Work item A >>
Please duplicate the part of the book review from "Two things really" up to and including "steward of process.".
Work item B >>
Decide whether each statement below agrees with the book review, answering yes or no and quoting the words of the review that settle it: (i) The page counts 69 books read this year. (ii) The reviewer's payments system went down during the first week as VP of Product Management. (iii) The reviewer agrees that the novel was the wrong format for the book.

[Quoted passage Boundary: Start]

Auckland · Building Syscribe · CPO at BettrData · Open to investor conversations.

Books

What I've been reading, with the running counter. The rating is a single signal: would I re-read it, would I skim it, would I pass.

69 read this year

Jun 15, 2026
Book· Recommended

The Phoenix Project

Gene Kim, Kevin Behr, George Spafford

Reading other reviews of this book, I was struck by several reviews stating that the novel was the wrong format for what is, effectively, a technical management book. I disagree with that perspective. The novel allows the reader to see the human impact of those situations and decisions because people matter. The narrative approach helps everyone remember that while the principles and perspectives around processes are critical to a successful project or business, they are only important to the extent that they help the employees or customers of that business succeed.

The first third of The Phoenix Project was an exercise in re-living chaotic work experiences. For example, during my second week as VP of Product Management our entire payments system went down, mimicking the crucible Bill is subjected to immediately after his promotion. We sorted out the payment issue quickly, not because of heroics, but because I'd been in that situation enough times to stay calm. That recognition was the same thing the first few chapters kept dredging up.

Two things really stuck with me. The way Bill treats and interacts with his subordinates, peers, and superiors is an ideal textbook for someone at any managerial level in any organization: understand the business needs, understand the people and technology issues involved, be a good ancestor to those who will come after you by being a good steward of process.

[Quoted passage Boundary: End]
[Records Boundary: Start]

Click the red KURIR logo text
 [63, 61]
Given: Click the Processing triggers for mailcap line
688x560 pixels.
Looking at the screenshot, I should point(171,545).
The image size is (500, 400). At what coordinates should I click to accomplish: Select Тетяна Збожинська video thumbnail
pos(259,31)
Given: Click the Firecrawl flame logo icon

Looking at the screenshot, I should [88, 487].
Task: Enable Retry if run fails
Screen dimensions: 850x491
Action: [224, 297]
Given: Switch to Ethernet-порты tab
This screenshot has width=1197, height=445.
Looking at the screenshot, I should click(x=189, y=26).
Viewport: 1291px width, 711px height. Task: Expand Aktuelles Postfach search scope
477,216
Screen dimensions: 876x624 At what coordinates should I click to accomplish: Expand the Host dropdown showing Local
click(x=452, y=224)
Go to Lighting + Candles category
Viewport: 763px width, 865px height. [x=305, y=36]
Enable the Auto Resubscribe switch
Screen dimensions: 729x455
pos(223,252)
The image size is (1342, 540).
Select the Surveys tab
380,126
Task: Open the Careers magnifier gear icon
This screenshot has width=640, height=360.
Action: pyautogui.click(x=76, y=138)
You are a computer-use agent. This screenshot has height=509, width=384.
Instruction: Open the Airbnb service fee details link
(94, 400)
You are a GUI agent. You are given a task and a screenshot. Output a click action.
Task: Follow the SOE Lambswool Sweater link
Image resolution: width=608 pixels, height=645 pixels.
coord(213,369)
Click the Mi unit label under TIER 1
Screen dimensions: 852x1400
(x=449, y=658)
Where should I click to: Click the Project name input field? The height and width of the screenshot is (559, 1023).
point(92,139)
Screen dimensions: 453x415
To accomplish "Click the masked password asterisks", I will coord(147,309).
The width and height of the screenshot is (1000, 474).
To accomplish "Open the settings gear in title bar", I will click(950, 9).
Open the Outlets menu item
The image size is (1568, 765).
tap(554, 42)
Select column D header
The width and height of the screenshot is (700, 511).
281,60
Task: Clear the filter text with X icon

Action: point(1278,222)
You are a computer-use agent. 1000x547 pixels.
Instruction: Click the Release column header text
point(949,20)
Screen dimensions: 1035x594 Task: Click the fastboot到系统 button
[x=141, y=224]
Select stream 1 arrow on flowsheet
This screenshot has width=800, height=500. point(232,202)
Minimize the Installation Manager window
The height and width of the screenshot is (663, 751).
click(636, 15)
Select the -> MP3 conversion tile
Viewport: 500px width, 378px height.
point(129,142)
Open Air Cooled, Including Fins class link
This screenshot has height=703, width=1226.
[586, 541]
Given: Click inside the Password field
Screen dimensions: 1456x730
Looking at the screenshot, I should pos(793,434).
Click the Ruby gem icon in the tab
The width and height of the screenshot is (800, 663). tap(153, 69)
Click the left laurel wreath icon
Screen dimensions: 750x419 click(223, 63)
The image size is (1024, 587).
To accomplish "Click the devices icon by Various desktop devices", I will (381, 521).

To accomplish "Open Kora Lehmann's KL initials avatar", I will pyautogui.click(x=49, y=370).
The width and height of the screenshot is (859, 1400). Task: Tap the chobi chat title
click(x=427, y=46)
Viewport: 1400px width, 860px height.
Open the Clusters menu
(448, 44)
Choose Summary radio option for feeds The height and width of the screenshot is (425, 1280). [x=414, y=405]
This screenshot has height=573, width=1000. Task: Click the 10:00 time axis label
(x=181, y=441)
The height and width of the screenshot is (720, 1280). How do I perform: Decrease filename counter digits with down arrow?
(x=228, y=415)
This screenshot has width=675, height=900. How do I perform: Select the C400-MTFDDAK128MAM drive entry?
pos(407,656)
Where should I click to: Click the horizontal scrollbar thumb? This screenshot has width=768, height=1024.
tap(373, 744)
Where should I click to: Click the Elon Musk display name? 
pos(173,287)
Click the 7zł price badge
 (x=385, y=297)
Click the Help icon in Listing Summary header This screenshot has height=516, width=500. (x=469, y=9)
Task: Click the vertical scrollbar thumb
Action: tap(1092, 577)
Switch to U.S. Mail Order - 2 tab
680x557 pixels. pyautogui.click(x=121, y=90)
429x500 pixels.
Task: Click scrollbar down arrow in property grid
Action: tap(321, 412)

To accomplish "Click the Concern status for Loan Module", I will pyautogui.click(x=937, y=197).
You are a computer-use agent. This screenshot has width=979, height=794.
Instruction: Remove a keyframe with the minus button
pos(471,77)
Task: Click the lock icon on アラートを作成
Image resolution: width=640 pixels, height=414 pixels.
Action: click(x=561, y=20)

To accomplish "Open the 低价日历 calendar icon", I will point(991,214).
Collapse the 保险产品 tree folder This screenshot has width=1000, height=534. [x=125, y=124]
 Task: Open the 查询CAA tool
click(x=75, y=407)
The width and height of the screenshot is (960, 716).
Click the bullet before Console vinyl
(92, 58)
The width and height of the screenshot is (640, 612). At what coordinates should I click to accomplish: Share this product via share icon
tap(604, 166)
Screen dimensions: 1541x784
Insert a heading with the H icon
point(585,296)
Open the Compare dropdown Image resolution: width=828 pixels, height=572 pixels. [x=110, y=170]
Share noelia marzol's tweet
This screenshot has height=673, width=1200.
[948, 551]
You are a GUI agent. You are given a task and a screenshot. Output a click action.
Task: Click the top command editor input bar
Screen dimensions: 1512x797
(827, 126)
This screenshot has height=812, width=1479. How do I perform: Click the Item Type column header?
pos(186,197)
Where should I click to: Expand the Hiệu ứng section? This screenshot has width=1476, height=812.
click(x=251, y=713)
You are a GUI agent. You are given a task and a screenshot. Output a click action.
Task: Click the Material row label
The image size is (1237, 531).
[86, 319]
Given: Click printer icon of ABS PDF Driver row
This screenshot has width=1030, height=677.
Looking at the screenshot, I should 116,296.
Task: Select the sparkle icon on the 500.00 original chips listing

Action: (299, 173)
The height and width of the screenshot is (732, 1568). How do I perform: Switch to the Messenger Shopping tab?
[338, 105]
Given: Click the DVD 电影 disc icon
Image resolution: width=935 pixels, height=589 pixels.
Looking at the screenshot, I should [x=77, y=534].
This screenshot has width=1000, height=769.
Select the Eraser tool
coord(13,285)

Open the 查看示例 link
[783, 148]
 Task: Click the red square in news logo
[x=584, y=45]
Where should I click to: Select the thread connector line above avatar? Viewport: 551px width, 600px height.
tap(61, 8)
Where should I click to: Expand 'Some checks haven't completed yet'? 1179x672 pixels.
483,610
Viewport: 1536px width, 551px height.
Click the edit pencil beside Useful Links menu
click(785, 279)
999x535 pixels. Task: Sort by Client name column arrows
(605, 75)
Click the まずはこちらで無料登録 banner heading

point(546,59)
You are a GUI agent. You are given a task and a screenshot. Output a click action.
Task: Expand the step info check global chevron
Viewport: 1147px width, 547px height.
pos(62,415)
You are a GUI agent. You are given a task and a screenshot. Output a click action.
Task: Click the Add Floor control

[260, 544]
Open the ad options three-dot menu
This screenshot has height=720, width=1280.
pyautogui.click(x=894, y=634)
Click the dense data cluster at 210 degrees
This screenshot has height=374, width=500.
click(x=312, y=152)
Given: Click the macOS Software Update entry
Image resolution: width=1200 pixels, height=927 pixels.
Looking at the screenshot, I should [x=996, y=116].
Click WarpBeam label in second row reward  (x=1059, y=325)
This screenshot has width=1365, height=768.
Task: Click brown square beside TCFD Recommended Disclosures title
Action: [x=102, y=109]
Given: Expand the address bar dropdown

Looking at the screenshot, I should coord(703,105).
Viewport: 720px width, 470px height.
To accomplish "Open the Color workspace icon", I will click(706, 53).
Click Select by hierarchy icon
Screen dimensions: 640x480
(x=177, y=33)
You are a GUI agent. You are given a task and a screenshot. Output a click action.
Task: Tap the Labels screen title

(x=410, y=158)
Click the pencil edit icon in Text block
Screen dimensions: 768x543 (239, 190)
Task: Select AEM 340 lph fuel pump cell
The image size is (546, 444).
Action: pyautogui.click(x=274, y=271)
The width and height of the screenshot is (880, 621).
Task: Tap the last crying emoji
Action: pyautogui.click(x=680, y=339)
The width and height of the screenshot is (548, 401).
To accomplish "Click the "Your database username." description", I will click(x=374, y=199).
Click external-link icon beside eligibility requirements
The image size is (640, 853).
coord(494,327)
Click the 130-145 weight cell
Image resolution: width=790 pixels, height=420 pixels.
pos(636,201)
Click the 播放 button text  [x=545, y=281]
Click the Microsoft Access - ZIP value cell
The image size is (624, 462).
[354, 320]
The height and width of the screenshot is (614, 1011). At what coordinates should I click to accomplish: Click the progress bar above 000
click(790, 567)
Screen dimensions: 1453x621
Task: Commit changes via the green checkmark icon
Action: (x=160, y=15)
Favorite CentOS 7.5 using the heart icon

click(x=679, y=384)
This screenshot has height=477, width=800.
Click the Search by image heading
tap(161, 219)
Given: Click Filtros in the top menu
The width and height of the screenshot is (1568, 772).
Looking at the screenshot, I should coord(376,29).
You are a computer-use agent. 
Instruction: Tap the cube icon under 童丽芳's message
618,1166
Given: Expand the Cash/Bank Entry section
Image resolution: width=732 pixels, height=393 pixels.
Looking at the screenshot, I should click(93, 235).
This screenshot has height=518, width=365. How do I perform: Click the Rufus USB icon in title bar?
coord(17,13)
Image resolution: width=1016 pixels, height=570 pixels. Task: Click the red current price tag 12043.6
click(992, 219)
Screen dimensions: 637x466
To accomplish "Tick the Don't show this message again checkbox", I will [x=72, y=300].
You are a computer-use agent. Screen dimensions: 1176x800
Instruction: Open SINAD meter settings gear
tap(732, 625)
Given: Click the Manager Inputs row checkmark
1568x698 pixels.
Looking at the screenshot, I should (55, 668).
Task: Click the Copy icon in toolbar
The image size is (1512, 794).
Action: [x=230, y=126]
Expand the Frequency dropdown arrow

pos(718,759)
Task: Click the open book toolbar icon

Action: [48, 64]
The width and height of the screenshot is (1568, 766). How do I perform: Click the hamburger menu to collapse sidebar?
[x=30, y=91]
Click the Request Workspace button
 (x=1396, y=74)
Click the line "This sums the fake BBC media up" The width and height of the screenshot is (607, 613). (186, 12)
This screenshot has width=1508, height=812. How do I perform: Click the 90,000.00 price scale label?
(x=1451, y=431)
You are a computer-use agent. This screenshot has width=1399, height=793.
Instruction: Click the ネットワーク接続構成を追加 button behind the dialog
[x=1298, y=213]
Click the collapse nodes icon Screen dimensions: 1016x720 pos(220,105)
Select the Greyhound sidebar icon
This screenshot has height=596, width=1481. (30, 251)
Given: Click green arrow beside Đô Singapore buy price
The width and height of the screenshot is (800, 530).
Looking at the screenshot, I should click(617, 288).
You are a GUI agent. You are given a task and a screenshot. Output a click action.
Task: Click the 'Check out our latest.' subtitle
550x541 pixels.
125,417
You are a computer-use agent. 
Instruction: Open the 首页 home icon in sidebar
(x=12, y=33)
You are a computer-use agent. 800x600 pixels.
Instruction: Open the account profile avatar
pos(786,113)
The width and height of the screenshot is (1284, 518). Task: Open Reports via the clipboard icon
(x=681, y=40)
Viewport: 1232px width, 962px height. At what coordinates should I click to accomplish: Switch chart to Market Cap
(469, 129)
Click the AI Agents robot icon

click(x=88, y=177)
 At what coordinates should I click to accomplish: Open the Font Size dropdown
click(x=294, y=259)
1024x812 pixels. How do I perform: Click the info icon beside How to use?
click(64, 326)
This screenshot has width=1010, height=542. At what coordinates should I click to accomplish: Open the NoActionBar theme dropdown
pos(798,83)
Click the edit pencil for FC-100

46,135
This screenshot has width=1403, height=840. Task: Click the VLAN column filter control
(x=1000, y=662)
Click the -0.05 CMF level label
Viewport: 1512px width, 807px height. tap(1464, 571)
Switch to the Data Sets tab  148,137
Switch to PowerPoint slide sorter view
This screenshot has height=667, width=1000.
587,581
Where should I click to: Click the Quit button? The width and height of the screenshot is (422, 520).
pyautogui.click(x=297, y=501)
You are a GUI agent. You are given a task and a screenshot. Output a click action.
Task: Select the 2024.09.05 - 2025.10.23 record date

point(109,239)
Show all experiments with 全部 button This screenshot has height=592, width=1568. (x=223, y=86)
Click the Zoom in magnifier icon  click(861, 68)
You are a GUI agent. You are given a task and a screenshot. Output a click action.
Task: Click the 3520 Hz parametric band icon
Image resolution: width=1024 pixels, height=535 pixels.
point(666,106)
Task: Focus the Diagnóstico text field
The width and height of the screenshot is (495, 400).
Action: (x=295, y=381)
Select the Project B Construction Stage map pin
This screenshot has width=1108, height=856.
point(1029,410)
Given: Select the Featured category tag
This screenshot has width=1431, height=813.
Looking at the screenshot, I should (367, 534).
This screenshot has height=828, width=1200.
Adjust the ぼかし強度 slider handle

[Records Boundary: End]

Worked solution A >>
Two things really stuck with me. The way Bill treats and interacts with his subordinates, peers, and superiors is an ideal textbook for someone at any managerial level in any organization: understand the business needs, understand the people and technology issues involved, be a good ancestor to those who will come after you by being a good steward of process.

Worked solution B >>
(i) Yes: "69 read this year"
(ii) No: "during my second week as VP of Product Management our entire payments system went down"
(iii) No: "I disagree with that perspective."